The term schizophreniform disorder describes patients who meet the symptom requirements but not the duration requirements for schizophrenia, and schizoaffective disorder is used for those who manifest symptoms of schizophrenia and independent periods of mood disturbance. The terms “schizotypal” and “schizoid” refer to specific personality disorders and are discussed in that section. The diagnosis of delusional disorder is used for individuals who have delusions of various content for at least 1 month but who otherwise do not meet criteria for schizophrenia. Patients who experience a sudden onset of a brief (<1 month) alteration in thought processing, characterized by delusions, hallucinations, disorganized speech, or gross motor behavior, are most appropriately designated as having a brief psychotic disorder. Catatonia is recognized as a nonspecific syndrome that can occur as a consequence of other severe psychiatric/medical disorders and is diagnosed by the documentation of three or more of a cluster of motor and behavioral symptoms, including stupor, cataplexy, mutism, waxy flexibility, and stereotypy, among others. Prognosis depends not on symptom severity but on the response to antipsychotic medication. A permanent remission without recurrence does occasionally occur. About 10% of schizophrenic patients commit suicide.

Schizophrenia is present in 0.85% of individuals worldwide, with a lifetime prevalence of ~1–1.5%. An estimated 300,000 episodes of acute schizophrenia occur annually in the United States, resulting in direct and indirect costs of $62.7 billion.

DIFFERENTIAL DIAGNOSIS

The diagnosis is principally one of exclusion, requiring the absence of significant associated mood symptoms, any relevant medical condition, and substance abuse. Drug reactions that cause hallucinations, paranoia, confusion, or bizarre behavior may be dose-related or idiosyncratic; parkinsonian medications, clonidine, quinacrine, and procaine derivatives are the most common prescription medications associated with these symptoms.
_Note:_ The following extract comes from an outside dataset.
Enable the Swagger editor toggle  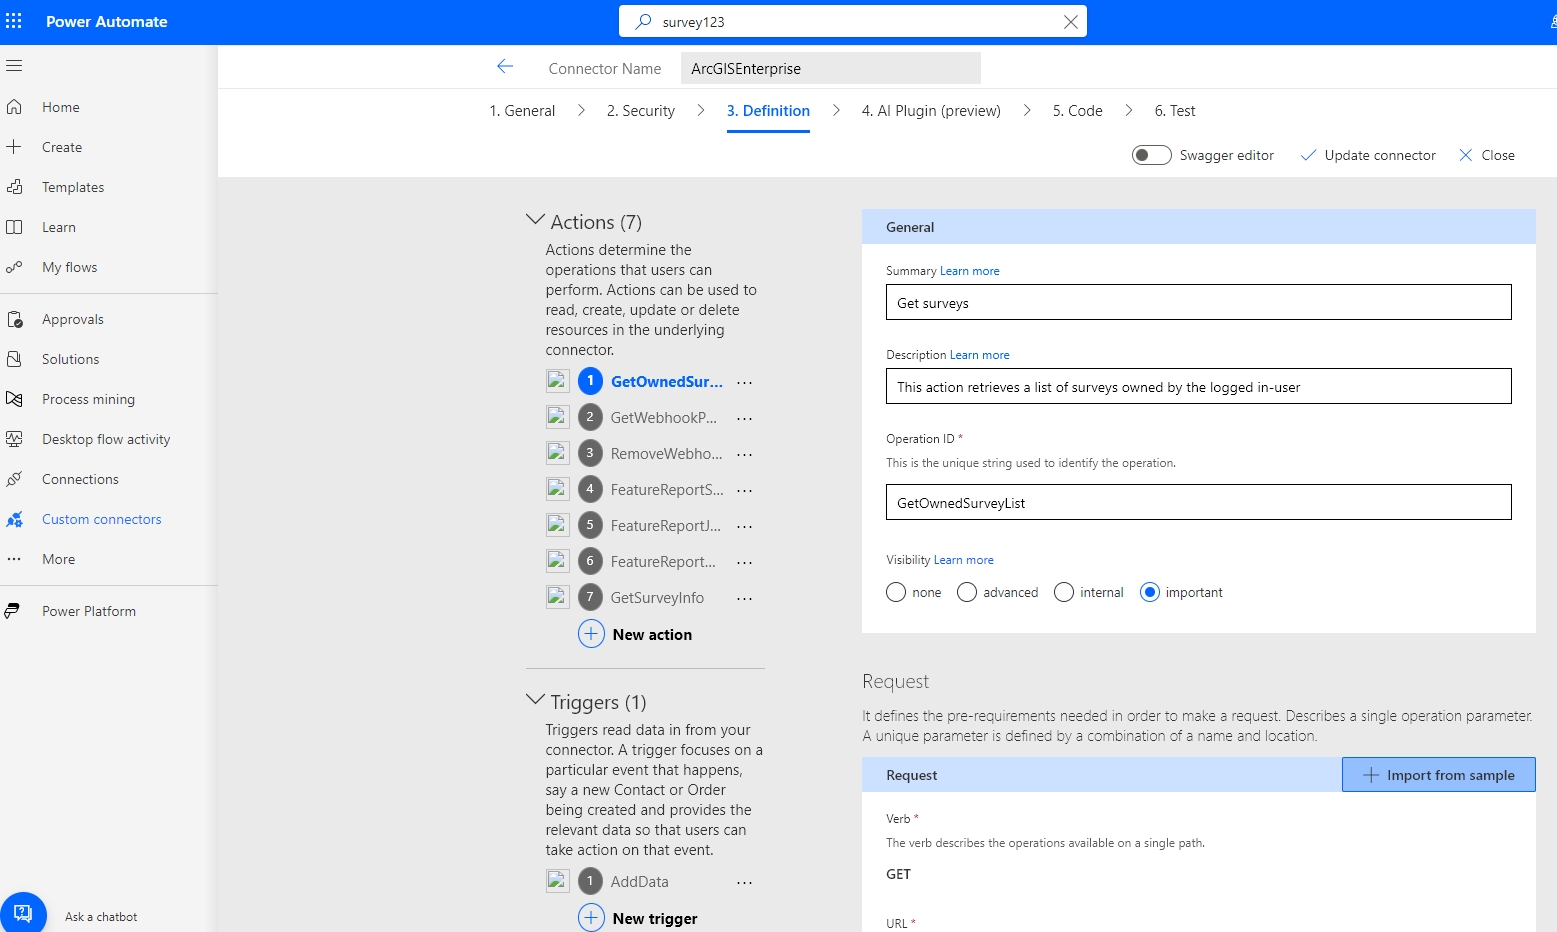click(x=1151, y=155)
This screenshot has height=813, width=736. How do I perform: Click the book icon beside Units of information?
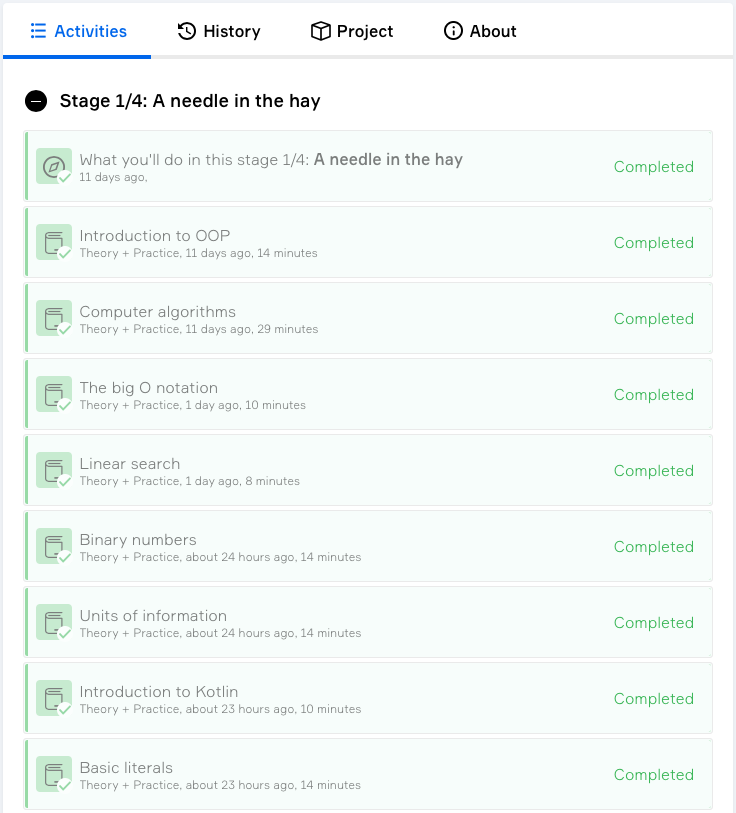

Drug causes should be ruled out in any case of newly emergent psychosis. The general neurologic examination in patients with schizophrenia is usually normal, but motor rigidity, tremor, and dyskinesias are noted in one-quarter of untreated patients.

EPIDEMIOLOGY AND PATHOPHYSIOLOGY

Epidemiologic surveys identify several risk factors for schizophrenia, including genetic susceptibility, early developmental insults, winter birth, and increasing parental age. Genetic factors are involved in at least a subset of individuals who develop schizophrenia. Schizophrenia is observed in ~6.6% of all first-degree relatives of an affected proband. If both parents are affected, the risk for offspring is 40%. The concordance rate for monozygotic twins is 50%, compared to 10% for dizygotic twins. Schizophrenia-prone families are also at risk for other psychiatric disorders, including schizoaffective disorder and schizotypal and schizoid personality disorders, the latter terms designating individuals who show a lifetime pattern of social and interpersonal deficits characterized by an inability to form close interpersonal relationships, eccentric behavior, and mild perceptual distortions.